From a lecture by former arms control director Eugene V. Rostow at The Naval War College in Newport on June 16:
The principle of a more active defense embodied in the Reagan Doctrine was part of George Kennan's original formulation of the policy of containment. The Soviet pressure on the free institutions of the Western world cannot be ''charmed or talked out of existence,'' Kennan wrote, but can be ''contained by the adroit and vigilant application of counterforce at a series of constantly shifting geographical and political points, corresponding to the shifts and maneuvers of Soviet policy.'' . . .

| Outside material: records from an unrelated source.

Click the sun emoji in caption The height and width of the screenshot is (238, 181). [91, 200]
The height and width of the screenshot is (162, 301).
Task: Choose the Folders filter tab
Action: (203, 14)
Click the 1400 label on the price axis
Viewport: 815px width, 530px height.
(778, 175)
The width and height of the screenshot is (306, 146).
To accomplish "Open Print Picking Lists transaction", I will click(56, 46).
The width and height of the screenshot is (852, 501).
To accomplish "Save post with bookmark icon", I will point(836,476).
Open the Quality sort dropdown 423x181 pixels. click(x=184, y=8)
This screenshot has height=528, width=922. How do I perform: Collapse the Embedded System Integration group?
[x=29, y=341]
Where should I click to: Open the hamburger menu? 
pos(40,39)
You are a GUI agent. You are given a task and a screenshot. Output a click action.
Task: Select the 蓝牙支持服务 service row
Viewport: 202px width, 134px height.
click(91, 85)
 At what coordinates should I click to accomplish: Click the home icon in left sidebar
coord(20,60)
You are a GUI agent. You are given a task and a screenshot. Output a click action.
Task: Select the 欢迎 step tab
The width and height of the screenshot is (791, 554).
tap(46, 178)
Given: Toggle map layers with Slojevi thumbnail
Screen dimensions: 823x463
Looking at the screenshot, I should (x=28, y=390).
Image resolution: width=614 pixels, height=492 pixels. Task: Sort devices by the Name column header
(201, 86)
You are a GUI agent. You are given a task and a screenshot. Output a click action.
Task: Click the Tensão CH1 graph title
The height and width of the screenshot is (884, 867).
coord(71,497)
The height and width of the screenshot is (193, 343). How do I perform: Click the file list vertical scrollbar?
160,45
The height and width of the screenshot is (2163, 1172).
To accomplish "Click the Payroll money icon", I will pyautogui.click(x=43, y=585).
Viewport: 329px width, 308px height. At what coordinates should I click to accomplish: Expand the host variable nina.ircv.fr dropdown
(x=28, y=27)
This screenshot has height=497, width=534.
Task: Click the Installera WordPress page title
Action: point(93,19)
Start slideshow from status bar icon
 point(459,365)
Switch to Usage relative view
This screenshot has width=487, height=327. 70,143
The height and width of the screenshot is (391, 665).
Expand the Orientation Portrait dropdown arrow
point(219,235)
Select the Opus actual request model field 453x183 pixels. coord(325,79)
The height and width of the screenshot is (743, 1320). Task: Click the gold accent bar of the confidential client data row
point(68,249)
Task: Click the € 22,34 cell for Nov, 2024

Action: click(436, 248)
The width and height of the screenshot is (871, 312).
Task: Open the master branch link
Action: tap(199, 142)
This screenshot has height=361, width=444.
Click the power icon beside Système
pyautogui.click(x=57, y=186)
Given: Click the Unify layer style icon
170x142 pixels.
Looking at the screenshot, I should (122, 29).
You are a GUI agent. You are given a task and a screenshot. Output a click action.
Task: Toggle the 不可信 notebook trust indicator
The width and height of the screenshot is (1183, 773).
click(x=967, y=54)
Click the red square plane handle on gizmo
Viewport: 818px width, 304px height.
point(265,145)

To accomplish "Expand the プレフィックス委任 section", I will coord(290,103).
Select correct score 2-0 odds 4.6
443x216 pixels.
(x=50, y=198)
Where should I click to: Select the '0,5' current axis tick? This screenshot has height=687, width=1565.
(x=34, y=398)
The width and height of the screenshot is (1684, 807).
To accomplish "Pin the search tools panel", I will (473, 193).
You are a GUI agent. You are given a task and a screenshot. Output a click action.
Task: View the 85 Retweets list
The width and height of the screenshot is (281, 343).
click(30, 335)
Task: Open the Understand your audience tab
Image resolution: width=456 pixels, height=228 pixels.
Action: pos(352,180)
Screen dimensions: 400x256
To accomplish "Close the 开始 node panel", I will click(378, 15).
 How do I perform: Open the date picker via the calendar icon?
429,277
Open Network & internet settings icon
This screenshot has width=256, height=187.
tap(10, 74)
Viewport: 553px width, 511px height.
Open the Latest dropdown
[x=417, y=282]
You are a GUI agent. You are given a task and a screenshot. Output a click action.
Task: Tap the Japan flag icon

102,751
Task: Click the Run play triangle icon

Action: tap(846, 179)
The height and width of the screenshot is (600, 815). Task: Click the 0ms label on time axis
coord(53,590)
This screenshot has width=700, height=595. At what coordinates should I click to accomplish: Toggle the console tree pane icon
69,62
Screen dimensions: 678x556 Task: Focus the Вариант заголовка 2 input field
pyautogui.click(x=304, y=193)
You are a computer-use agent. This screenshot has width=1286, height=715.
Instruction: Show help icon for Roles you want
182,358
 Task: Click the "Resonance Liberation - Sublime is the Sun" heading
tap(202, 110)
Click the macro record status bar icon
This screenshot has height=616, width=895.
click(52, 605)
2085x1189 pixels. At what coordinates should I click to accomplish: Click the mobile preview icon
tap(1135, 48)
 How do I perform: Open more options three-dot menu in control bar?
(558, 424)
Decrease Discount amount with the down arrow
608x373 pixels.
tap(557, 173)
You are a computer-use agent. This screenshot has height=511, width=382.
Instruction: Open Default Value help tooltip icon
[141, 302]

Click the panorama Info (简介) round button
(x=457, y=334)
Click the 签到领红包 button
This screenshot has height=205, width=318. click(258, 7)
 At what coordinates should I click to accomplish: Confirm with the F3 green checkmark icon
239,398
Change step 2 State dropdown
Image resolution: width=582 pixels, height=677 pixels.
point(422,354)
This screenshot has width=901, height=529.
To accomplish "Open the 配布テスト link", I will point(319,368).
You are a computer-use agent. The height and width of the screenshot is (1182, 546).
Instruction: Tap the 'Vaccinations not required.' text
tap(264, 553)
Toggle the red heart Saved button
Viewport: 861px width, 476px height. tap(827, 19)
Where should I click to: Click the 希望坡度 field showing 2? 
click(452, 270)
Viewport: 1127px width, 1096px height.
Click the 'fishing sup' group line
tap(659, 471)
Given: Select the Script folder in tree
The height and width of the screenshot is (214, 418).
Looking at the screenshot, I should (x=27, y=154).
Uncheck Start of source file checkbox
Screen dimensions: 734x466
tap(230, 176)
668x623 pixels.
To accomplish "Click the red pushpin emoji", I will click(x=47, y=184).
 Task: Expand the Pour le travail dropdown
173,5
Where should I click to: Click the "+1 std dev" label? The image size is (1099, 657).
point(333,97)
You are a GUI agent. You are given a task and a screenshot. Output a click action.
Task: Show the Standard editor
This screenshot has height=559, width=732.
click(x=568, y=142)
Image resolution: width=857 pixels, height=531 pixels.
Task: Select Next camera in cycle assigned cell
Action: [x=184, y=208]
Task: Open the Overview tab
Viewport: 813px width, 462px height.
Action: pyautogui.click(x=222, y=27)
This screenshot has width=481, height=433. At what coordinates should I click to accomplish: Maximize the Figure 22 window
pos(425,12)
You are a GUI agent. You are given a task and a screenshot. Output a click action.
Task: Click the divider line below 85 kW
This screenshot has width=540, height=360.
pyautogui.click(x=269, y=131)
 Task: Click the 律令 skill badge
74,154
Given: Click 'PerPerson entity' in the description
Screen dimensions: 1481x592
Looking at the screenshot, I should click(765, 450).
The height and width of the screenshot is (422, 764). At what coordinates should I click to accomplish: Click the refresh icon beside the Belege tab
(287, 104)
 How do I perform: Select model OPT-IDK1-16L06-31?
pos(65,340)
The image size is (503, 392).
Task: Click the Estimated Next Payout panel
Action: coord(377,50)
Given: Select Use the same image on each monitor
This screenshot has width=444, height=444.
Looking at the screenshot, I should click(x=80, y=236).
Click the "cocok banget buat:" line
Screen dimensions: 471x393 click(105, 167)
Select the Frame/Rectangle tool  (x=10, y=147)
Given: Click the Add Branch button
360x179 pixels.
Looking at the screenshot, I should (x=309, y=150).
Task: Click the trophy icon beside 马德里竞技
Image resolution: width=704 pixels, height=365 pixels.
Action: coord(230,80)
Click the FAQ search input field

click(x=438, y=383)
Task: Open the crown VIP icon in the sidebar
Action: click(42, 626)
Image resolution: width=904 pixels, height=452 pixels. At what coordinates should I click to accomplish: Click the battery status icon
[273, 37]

Thus far the Reagan Doctrine has been explained in terms of ideology rather than the geo-politics of the national interest. The first few tentative American and allied moves in the direction of a more active defense -- in Lebanon, in Libya and in Nicaragua, for example -- have been poorly planned and badly executed. But in democracies the first few steps toward a new policy usually have that character. If we learn from our mistakes, the Reagan Doctrine could become an indispensable supplement to the policy of containment which has been the cornerstone of Western foreign policy since 1947.
The West cannot remain mesmerized forever within the limits of its 1947 posture, waiting for Soviet policy to mellow.
. . . I can imagine no better antidote for the frustration and irritability which now characterize allied relationships than allied cooperation in mounting successful applications of counterforce at outposts of the Soviet empire and shifting geographical points around its periphery.
The Soviet empire is extremely vulnerable to such a peninsular strategy.